Re: [PATCH RFC 3/4] KVM: Define KVM_USER_MEM_SLOTS in arch-neutral include/linux/kvm_host.h

Sean Christopherson <seanjc@xxxxxxxxxx> · Wed, 20 Jan 2021 09:25:13 -0800

On Wed, Jan 20, 2021, Vitaly Kuznetsov wrote:
> Igor Mammedov <imammedo@xxxxxxxxxx> writes:
> 
> > On Tue, 19 Jan 2021 09:20:42 -0800
> > Sean Christopherson <seanjc@xxxxxxxxxx> wrote:
> >
> >> 
> >> Were you planning on adding a capability to check for the new and improved
> >> memslots limit, e.g. to know whether or not KVM might die on a large VM?
> >> If so, requiring the VMM to call an ioctl() to set a higher (or lower?) limit
> >> would be another option.  That wouldn't have the same permission requirements as
> >> a module param, but it would likely be a more effective safeguard in practice,
> >> e.g. use cases with a fixed number of memslots or a well-defined upper bound
> >> could use the capability to limit themselves.
> > Currently QEMU uses KVM_CAP_NR_MEMSLOTS to get limit, and depending on place the
> > limit is reached it either fails gracefully (i.e. it checks if free slot is
> > available before slot allocation) or aborts (in case where it tries to allocate
> > slot without check).
> 
> FWIW, 'synic problem' causes it to abort.
> 
> > New ioctl() seems redundant as we already have upper limit check
> > (unless it would allow go over that limit, which in its turn defeats purpose of
> > the limit).

Gah, and I even looked for an ioctl().  No idea how I didn't find NR_MEMSLOTS.

> Right, I didn't plan to add any new CAP as what we already have should
> be enough to query the limits. Having an ioctl to set the upper limit
> seems complicated: with device and CPU hotplug it may not be easy to
> guess what it should be upfront so VMMs will likely just add a call to
> raise the limit in memslot modification code so it won't be providing
> any new protection.

True.  Maybe the best approach, if we want to make the limit configurable, would
be to make a lower limit opt-in.  I.e. default=KVM_CAP_NR_MEMSLOTS=SHRT_MAX,
with an ioctl() to set a lower limit.  That would also allow us to defer adding
a new ioctl() until someone actually plans on using it.

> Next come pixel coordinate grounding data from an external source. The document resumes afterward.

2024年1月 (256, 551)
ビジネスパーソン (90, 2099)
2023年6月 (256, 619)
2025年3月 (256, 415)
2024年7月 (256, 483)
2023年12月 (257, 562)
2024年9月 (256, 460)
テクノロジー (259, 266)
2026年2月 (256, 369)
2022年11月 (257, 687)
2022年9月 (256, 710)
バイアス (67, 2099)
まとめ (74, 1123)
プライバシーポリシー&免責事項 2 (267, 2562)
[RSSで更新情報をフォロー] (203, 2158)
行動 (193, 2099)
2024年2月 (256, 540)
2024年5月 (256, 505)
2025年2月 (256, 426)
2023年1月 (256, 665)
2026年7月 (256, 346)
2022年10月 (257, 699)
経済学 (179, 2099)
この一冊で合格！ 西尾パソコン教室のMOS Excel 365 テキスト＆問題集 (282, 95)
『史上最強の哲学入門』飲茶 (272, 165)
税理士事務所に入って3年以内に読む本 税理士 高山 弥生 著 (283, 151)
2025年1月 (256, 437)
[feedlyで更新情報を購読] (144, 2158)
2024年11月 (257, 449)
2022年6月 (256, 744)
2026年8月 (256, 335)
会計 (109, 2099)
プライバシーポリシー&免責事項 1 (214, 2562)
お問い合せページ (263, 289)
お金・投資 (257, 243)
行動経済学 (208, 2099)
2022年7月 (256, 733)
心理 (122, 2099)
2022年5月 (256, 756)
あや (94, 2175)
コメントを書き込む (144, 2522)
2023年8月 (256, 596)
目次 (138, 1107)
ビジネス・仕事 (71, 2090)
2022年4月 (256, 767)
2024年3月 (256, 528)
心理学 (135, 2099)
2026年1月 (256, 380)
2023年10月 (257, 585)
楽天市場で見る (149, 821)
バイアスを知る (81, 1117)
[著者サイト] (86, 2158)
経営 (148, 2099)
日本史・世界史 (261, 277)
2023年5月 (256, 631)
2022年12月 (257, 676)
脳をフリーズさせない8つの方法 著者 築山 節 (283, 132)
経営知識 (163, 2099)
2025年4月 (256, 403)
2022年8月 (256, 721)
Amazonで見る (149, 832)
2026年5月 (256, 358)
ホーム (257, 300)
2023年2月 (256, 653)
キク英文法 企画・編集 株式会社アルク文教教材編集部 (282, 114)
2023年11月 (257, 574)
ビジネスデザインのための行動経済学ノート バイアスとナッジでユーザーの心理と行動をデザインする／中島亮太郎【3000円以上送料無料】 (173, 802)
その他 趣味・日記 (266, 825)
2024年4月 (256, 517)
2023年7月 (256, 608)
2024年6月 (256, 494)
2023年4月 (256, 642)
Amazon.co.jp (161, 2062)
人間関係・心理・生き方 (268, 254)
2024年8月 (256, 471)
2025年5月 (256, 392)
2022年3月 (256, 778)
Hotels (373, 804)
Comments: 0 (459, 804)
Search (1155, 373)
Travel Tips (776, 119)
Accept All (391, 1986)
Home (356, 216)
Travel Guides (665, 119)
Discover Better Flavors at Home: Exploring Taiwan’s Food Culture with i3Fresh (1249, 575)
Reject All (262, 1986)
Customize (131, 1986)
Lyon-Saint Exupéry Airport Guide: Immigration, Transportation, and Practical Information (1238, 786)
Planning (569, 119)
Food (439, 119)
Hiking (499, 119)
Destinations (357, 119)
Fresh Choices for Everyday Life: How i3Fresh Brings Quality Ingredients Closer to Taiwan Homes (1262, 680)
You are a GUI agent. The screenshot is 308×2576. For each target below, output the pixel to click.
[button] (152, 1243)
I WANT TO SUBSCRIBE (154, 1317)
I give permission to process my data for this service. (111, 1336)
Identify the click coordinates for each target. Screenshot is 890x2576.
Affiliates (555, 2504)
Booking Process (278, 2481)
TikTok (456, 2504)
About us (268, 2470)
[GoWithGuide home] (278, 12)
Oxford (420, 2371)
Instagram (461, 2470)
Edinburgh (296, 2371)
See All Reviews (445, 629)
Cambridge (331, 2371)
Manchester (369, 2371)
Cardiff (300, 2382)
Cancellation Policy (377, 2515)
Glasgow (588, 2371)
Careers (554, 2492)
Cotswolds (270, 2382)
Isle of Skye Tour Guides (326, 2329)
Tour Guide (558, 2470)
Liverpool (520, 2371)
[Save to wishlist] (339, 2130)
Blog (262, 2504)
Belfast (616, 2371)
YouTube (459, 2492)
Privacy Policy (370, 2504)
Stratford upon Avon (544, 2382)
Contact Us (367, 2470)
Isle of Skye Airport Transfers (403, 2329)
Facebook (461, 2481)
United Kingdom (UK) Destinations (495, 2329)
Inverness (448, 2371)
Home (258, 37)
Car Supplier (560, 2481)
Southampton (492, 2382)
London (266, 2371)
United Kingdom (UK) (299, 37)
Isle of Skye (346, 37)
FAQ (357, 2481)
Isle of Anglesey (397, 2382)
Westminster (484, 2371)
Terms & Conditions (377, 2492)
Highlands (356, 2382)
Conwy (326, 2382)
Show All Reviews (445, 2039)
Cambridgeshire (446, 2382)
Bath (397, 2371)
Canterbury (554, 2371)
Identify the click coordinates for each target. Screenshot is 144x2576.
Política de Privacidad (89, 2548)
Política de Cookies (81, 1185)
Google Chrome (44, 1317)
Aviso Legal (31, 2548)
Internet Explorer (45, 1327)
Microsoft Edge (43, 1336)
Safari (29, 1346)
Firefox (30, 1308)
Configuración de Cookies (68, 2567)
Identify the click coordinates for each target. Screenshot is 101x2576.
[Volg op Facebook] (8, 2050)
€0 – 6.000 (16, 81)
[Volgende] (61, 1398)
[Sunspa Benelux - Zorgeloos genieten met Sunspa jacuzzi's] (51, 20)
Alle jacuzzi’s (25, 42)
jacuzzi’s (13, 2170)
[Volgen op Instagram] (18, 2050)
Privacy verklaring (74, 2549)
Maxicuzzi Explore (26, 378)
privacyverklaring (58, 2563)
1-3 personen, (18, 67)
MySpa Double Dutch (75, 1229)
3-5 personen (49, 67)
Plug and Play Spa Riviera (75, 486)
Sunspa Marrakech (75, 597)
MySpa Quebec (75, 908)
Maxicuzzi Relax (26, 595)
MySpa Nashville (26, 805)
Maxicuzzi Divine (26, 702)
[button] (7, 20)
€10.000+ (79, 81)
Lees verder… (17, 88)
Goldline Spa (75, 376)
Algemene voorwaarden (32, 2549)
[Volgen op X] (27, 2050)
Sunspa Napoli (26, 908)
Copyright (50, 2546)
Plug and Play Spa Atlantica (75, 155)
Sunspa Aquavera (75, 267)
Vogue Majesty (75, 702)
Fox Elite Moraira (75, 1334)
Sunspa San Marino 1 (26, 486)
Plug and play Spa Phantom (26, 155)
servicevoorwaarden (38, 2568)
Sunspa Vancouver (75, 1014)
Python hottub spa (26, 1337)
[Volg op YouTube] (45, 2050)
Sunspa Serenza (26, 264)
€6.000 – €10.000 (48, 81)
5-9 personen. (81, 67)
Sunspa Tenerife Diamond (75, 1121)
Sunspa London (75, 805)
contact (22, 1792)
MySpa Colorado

> >> Thoughts?  An ioctl() feels a little over-engineered, but I suspect that adding
> >> a module param that defaults to N*KVM_MAX_VPCUS will be a waste, e.g. no one
> >> will ever touch the param and we'll end up with dead, rarely-tested code.
> 
> Alternatively, we can hard-code KVM_USER_MEM_SLOTS to N*KVM_MAX_VPCUS so
> no new parameter is needed but personally, I'd prefer to have it
> configurable (in case we decide to set it to something lower than
> SHRT_MAX of course) even if it won't be altered very often (which is a
> good thing for 'general purpose' usage, right?).
>
> First, it will allow tightening the limit for some very specific deployments
> (e.g. FaaS/ Firecracker-style) to say '20' which should be enough.

A module param likely isn't usable for many such deployments though, as it would
require a completely isolated pool of systems.  That's why an ioctl() is
appealing; the expected number of memslots is a property of the VM, not of the
platform.

> Second, we may be overlooking some configurations where the number of
> memslots is actually dependent on the number of vCPUs but nobody complained
> so far just because these configutrarions use a farly small number and the
> ceiling wasn't hit yet.
> 
> One more spare thought. Per-vCPU memslots may come handy if someone
> decides to move some of the KVM PV features to userspace. E.g. I can
> imagine an attempt to move async_pf out of kernel.

Memslots aren't per-vCPU though, any userspace feature that tries to treat them
as such will be flawed in some way.  Practically speaking, per-vCPU memslots
just aren't feasible, at least not without KVM changes that are likely
unpalatable, e.g. KVM would need to incorporate the existence of a vCPU specific
memslot into the MMU role.